L’implication du Dr Tuhkuri dans l’expédition de 2022 qui a localisé l’épave de l’Endurance l’a amené à enquêter sur l’intégrité structurelle du navire. Ses recherches dans les archives historiques ont indiqué que l’Endurance avait été initialement construit pour des excursions estivales dans l’Arctique et non pour les exigences sévères de la navigation dans la banquise antarctique. Initialement nommé Polaris, le navire était destiné à des voyages touristiques mais a été mis en vente avant son voyage inaugural, peut-être en raison de difficultés financières ou des tensions géopolitiques croissantes précédant la guerre.

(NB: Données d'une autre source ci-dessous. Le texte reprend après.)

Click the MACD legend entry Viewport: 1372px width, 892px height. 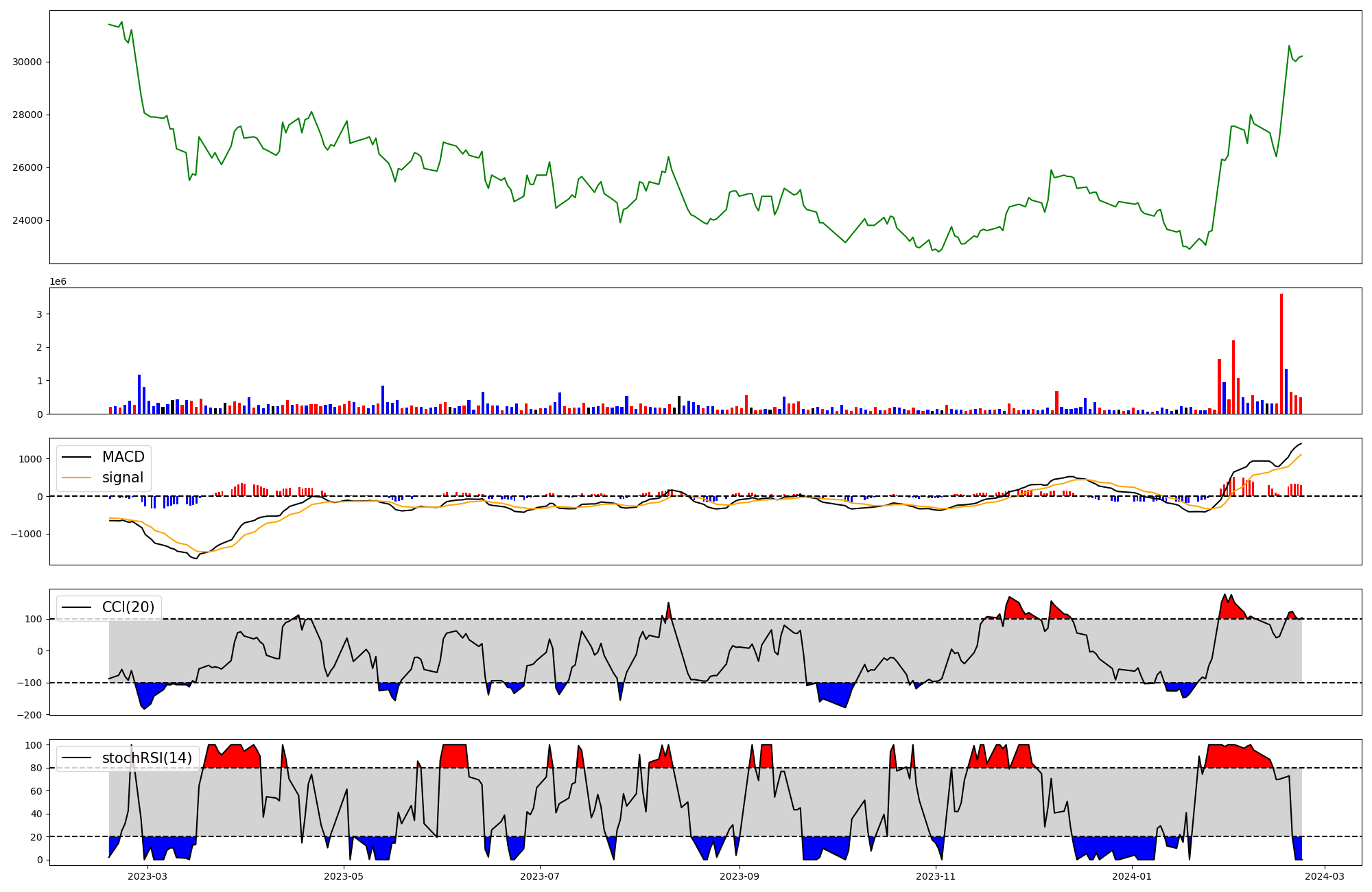click(123, 457)
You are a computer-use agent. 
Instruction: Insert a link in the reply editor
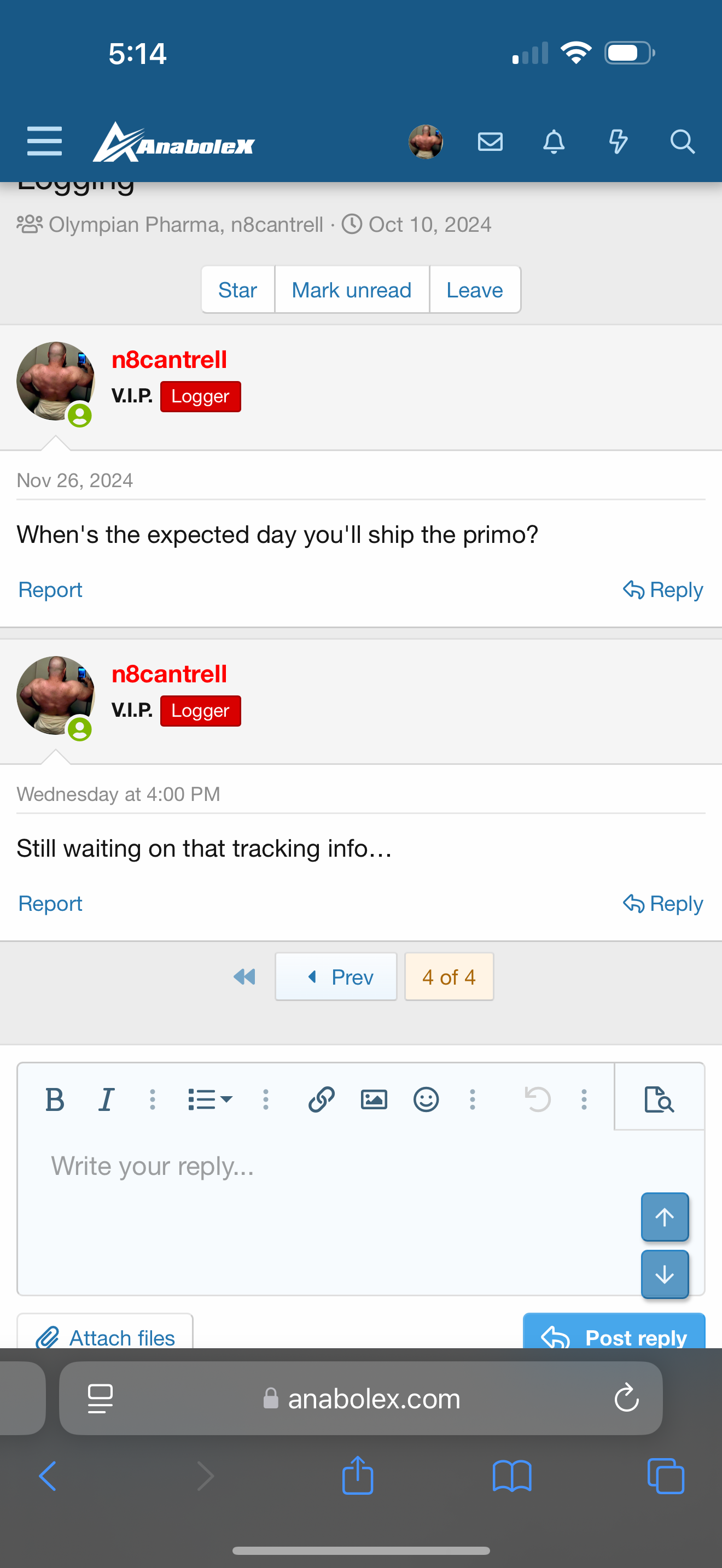322,1099
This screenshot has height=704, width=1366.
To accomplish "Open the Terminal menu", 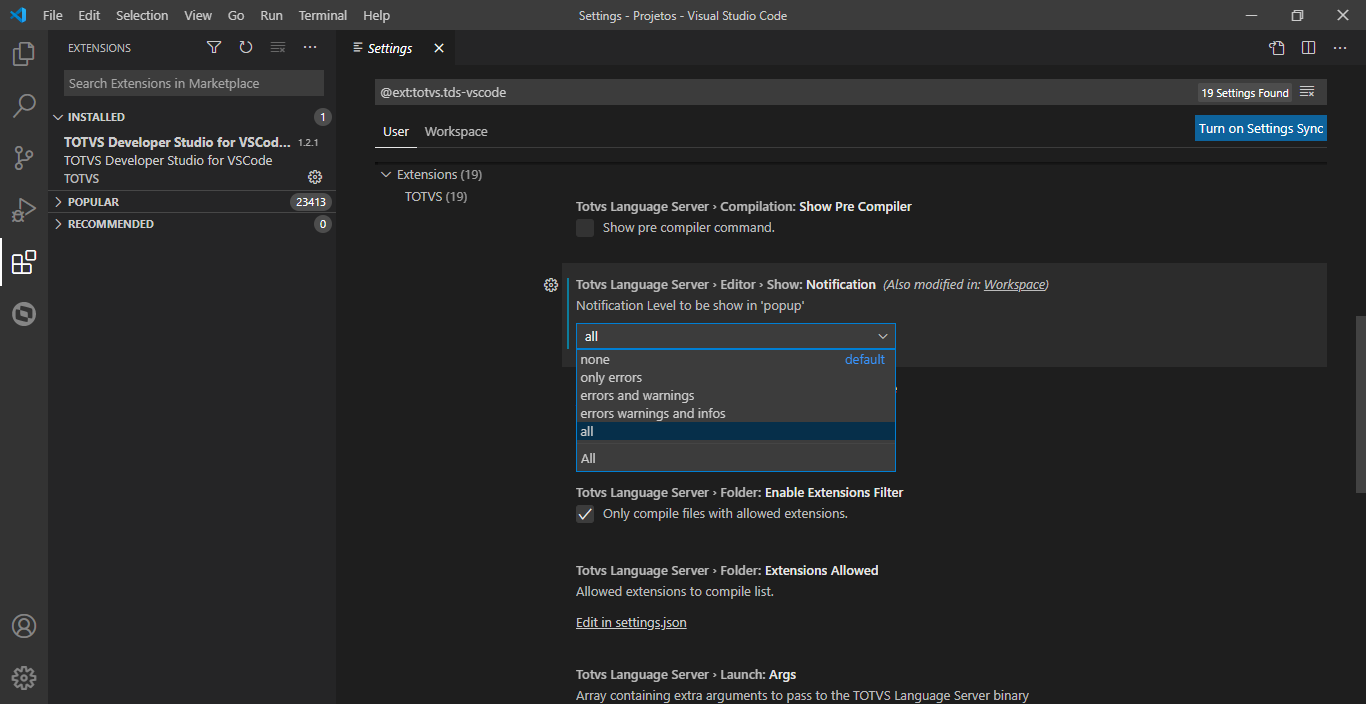I will click(x=322, y=15).
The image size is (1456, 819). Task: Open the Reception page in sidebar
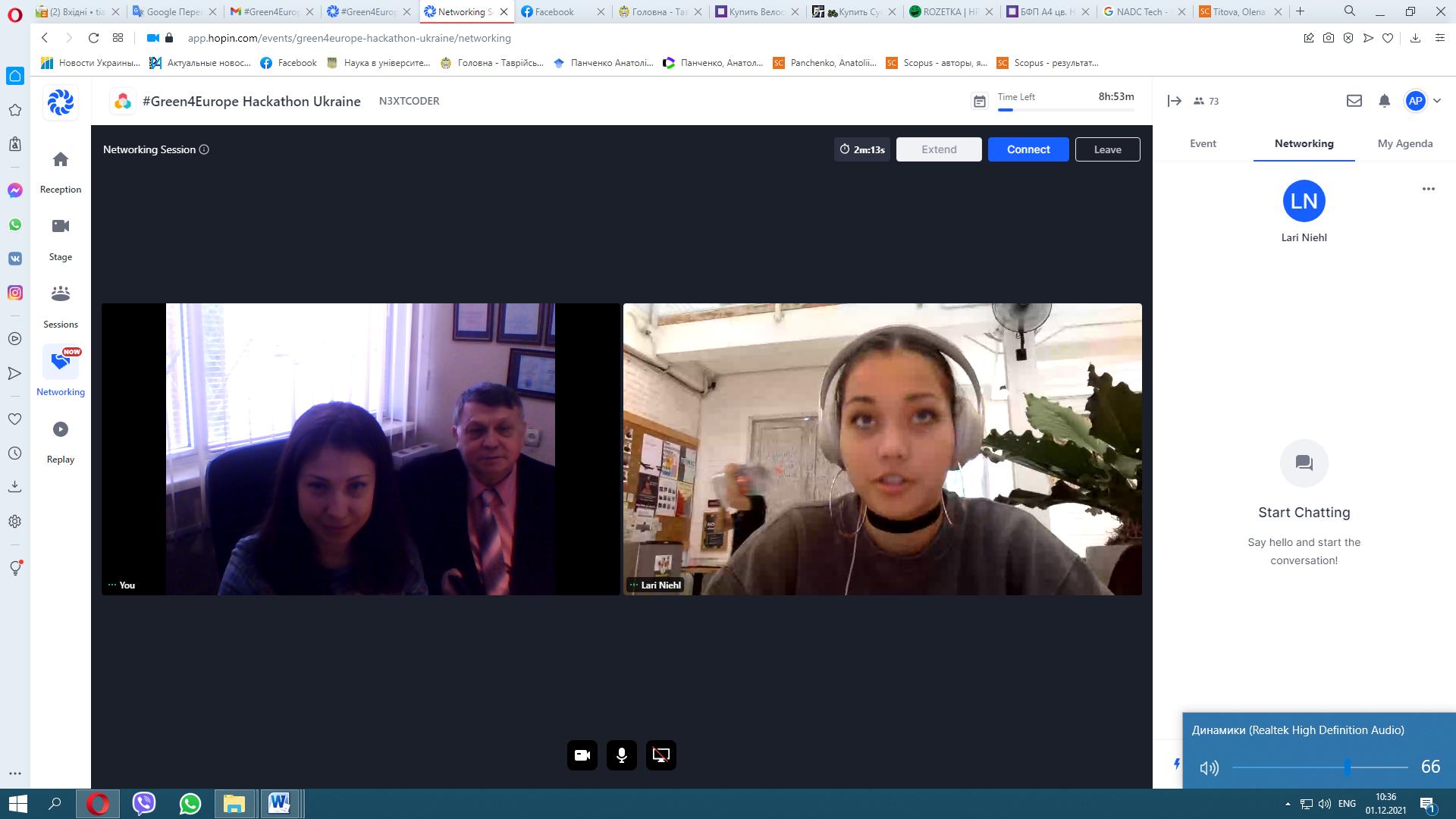pos(61,171)
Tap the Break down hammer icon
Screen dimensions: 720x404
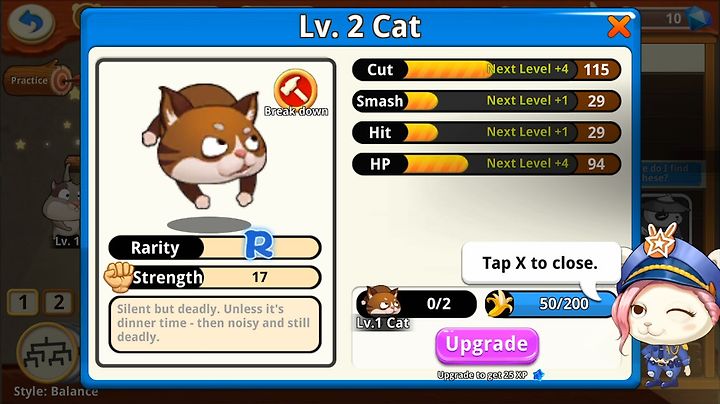(x=295, y=89)
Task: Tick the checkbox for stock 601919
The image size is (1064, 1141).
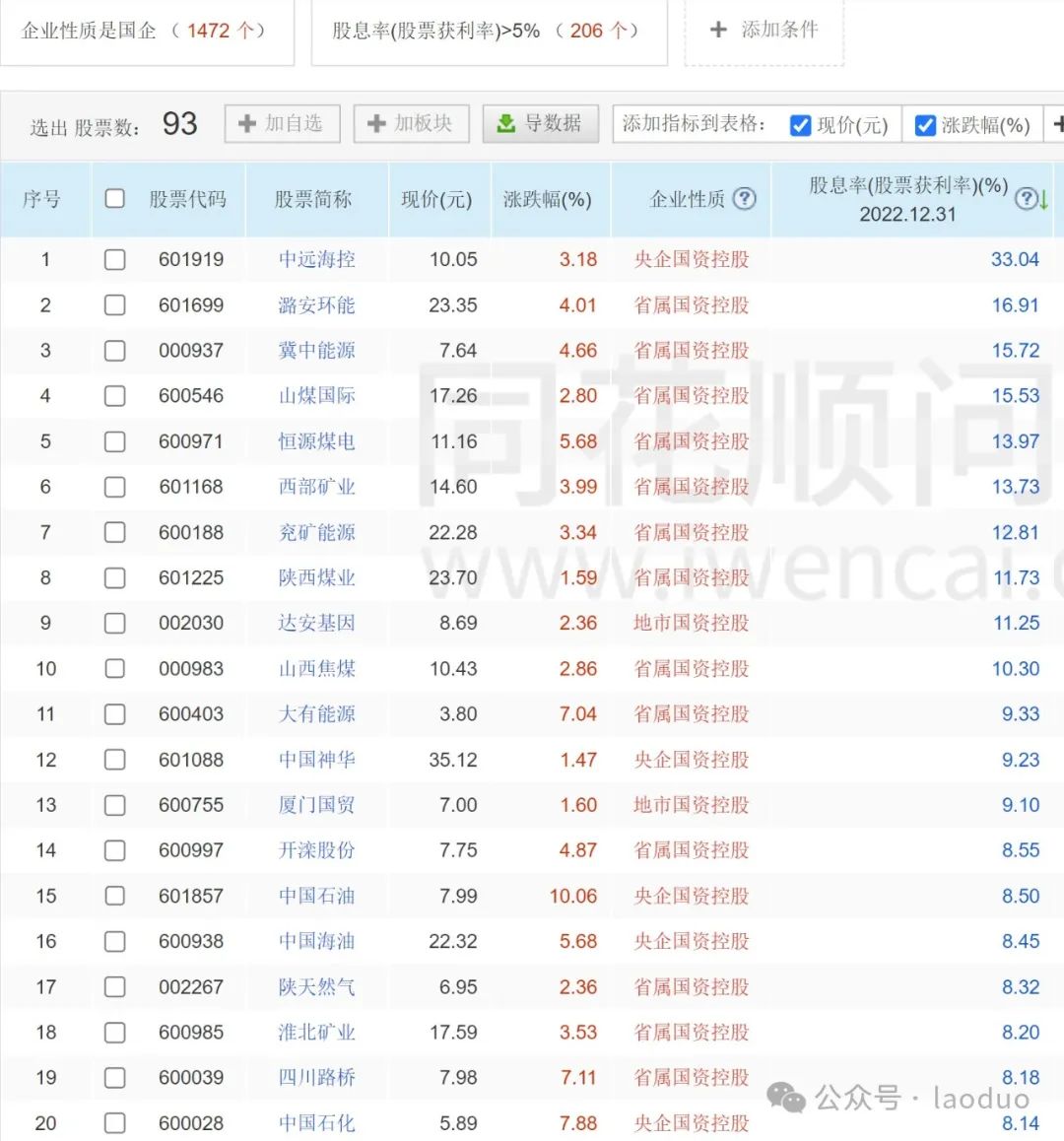Action: tap(115, 259)
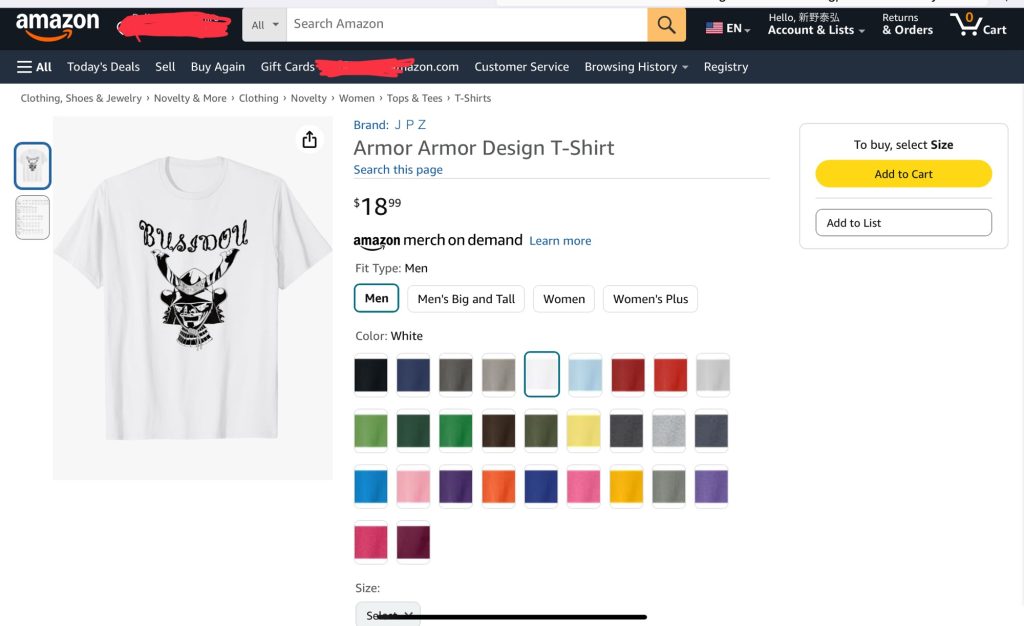Click the share icon on product image
The width and height of the screenshot is (1024, 626).
coord(309,140)
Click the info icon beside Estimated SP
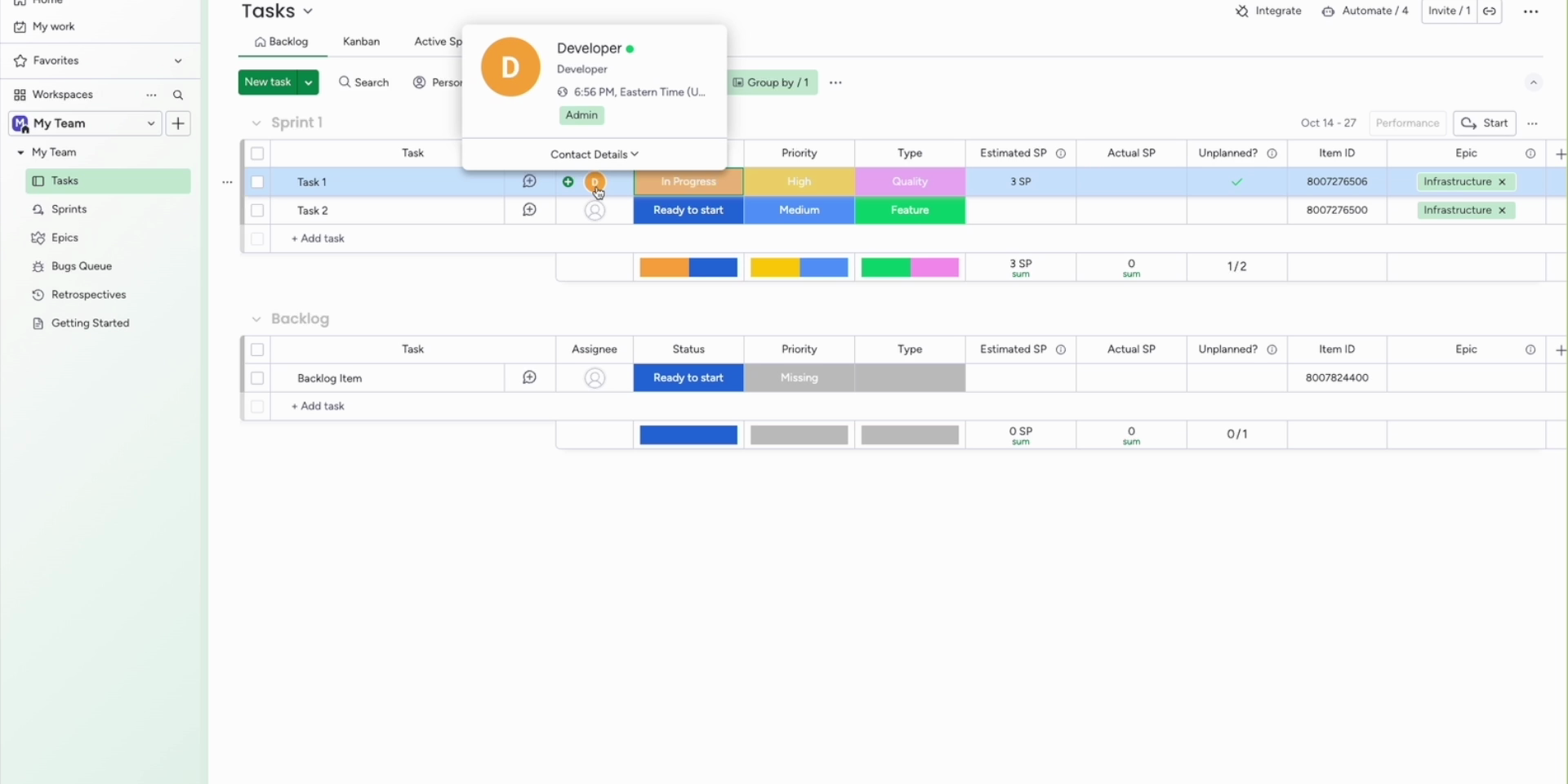The width and height of the screenshot is (1568, 784). [x=1061, y=154]
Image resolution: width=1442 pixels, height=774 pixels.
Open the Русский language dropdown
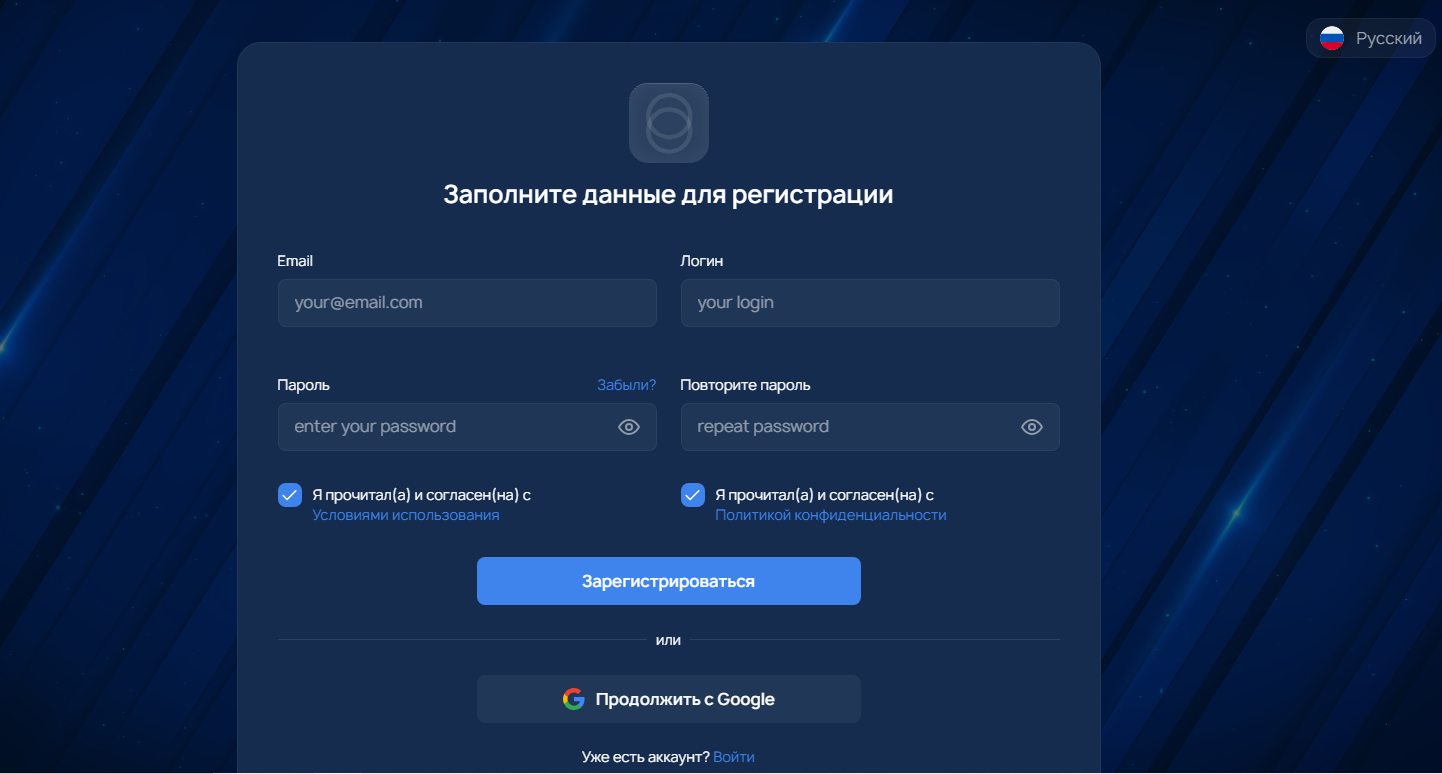click(x=1370, y=39)
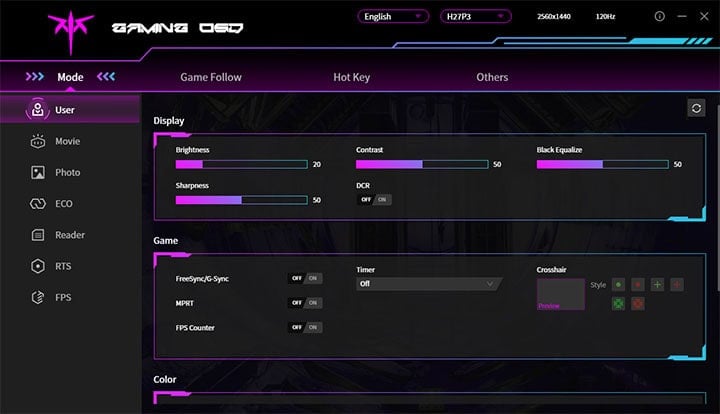Viewport: 720px width, 414px height.
Task: Open the English language dropdown
Action: [393, 16]
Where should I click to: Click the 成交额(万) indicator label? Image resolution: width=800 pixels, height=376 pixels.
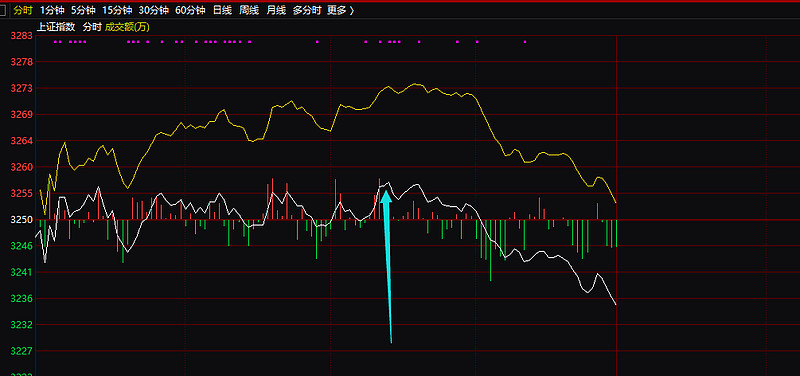pos(127,27)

L’acquisition du navire par Shackleton début 1914 semble avoir été motivée par le désir de commencer son expédition antarctique avant le déclenchement des hostilités, sécurisant ainsi le financement nécessaire et évitant d’éventuelles perturbations.
Les preuves provenant des communications de Shackleton soutiennent davantage l’idée qu’il comprenait le rôle critique des poutres diagonales dans la résistance à la glace. Il avait précédemment conseillé à l’explorateur allemand Wilhelm Filchner de renforcer son navire, le Deutschland, avec de tels éléments structurels, ce qui a pu contribuer à sa survie. Dans une correspondance depuis bord de l’Endurance, Shackleton a admis à sa femme que le navire n’était « pas aussi solide » que son précédent navire, le Nimrod, et a exprimé une préférence pour l’ancien navire. La raison derrière la décision de Shackleton de poursuivre malgré ces vulnérabilités connues reste un sujet de spéculation, bien que la prise de risque fût un élément intrinsèque de l’exploration polaire à cette époque, où l’ambition l’emportait souvent sur le calcul prudent.
L’héritage durable du leadership de Shackleton pour assurer la survie de tout son équipage, un exploit qui a valu des éloges du roi George V, a peut-être contribué à l’acceptation sans réserve de son explication de la perte de l’Endurance. Le récit captivant de survie et d’héroïsme, suggère Tuhkuri, pourrait avoir éclipsé un examen plus critique des faiblesses structurelles inhérentes du navire. La légende de l’explorateur, à certains égards, a peut-être restreint la perception publique et historique des événements, conduisant à l’adoption sans remise en question du récit simplifié du gouvernail perdu.